Guidelines for cybersecurity
To address all of this, NFPA 72 has created a new chapter for 2022, Chapter 11 entitled “Cybersecurity.” The chapter is a placeholder for the technical committees to work on for the 2025 edition. But it does offer a glimpse into things to come and provides some guidance for today.
Along with the chapter addition, there is a new Annex J entitled “Guidelines for Cybersecurity.” There is a wealth of information on how cybersecurity measures can be improved for fire alarm and signaling solutions within the new annex.
3) Remote access for fire alarm control units requires new capabilities
“We do not want to allow bad actors to possibly use the fire alarm system to access larger digital infrastructure”

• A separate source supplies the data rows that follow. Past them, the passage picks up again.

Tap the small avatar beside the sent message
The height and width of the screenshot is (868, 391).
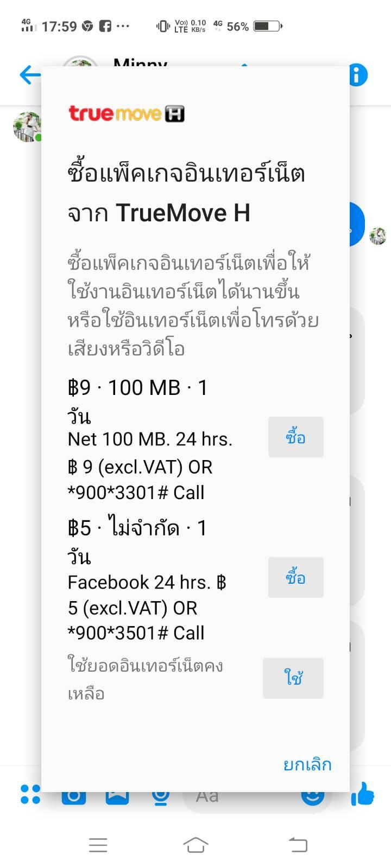point(378,237)
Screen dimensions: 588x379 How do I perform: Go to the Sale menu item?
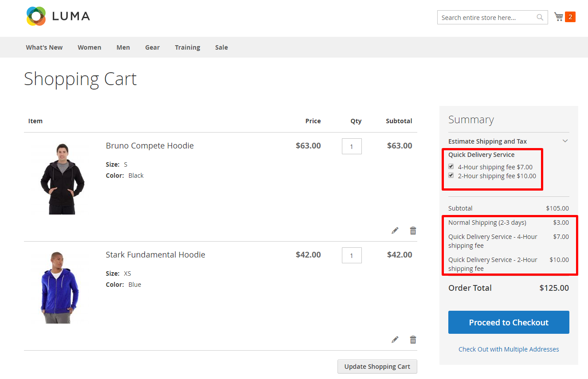[221, 47]
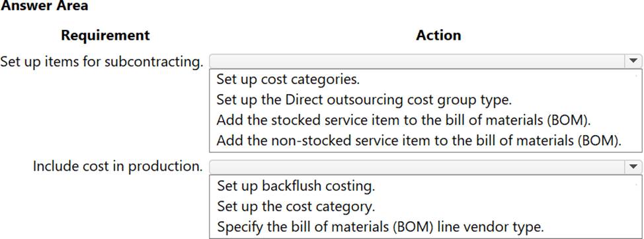Click the empty subcontracting action combo box
The height and width of the screenshot is (239, 644).
[x=426, y=62]
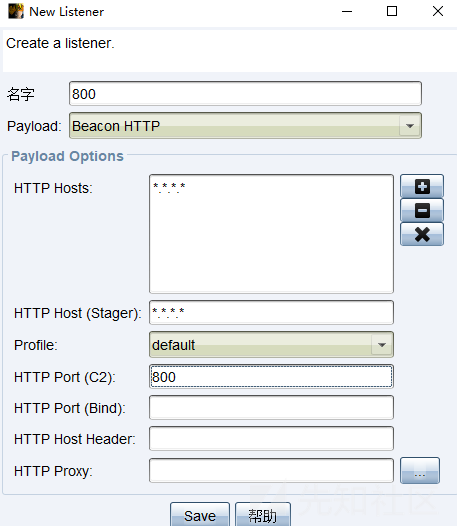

Now that systems are being connected for users to see the status of their systems and remote diagnostics have become the norm, NFPA and UL have had to make changes to the allowance and proper usage of these features. UL 864 the Standard for Control Units and Accessories for Fire Alarm Systems has recently added testing protocols for remote access for fire alarm systems.
NFPA 72 has also added guidance for how to properly implement remote access. Like cybersecurity, we do not want to allow bad actors to possibly use the fire alarm system to access larger digital infrastructure and do harm.
Benefits of NFPA 72
The benefit of having properly listed equipment and processes for remote access is the door is now open even wider for remote testing, programming, and other applications. Some of the additions to NFPA 72 are that remote access shall not affect the operation or response of the fire alarm or signaling systems.
Remote access can now allow for the first time the ability to test and perform maintenance activities, including the resetting, silencing, or operation of emergency control functions.
Remote access with NFPA 72
There are additional requirements such as the system needing a means to manually terminate the remote access connection at the remote device and the fire alarm or signaling system control unit at any time.
Further, remote access needs to automatically terminate within a maximum of one hour of inactivity in the remote access mode. Also, the resetting, silencing, or operation of emergency control functions shall be limited to a portion(s) of the system taken out of service and must be enabled by a qualified person onsite by password or limited access.
4) Fire alarm systems must meet new MNS standards
“The 2007 edition of the NFPA 72 added annex materials to guide allowing a fire alarm system to be used”
The role of communication in fire systems has been evolving for years, and NFPA 72 has been evolving with it. The 2007 edition of the NFPA 72 added annex materials to guide allowing a fire alarm system to be used or connected to a Mass Notification System (MNS).
In the 2010 edition, this was taken a step further with the creation of Chapter 24, Emergency Communications Systems (ECS).
UL 2572 Standard
At that time there were no listing standards for MNS or ECS, but that was about to change. UL created a new Standard in 2016, UL 2572 Standard for Mass Notification Systems. This new Standard allows for equipment to become certified to be used for MNS or ECS applications.
Since the Standard has been released many manufacturers have been able to obtain this certification for their respective systems. Starting with the 2022 edition of NFPA 72, control units installed as part of an MNS must be listed by applicable standards such as UL 2572, and Mass Notification Systems.
5) You are key to the process
The NFPA has made the process of updating NFPA 72 rigorous, open and inclusive, and the organization values your opinion. Don’t sit on the sidelines.
Your knowledge, input, and feedback will help ensure that life safety standards continue to improve in a way that makes sense for everyone. If you believe there are key changes that should be addressed or new technologies that should be added, go to the NFPA website to make your voice heard.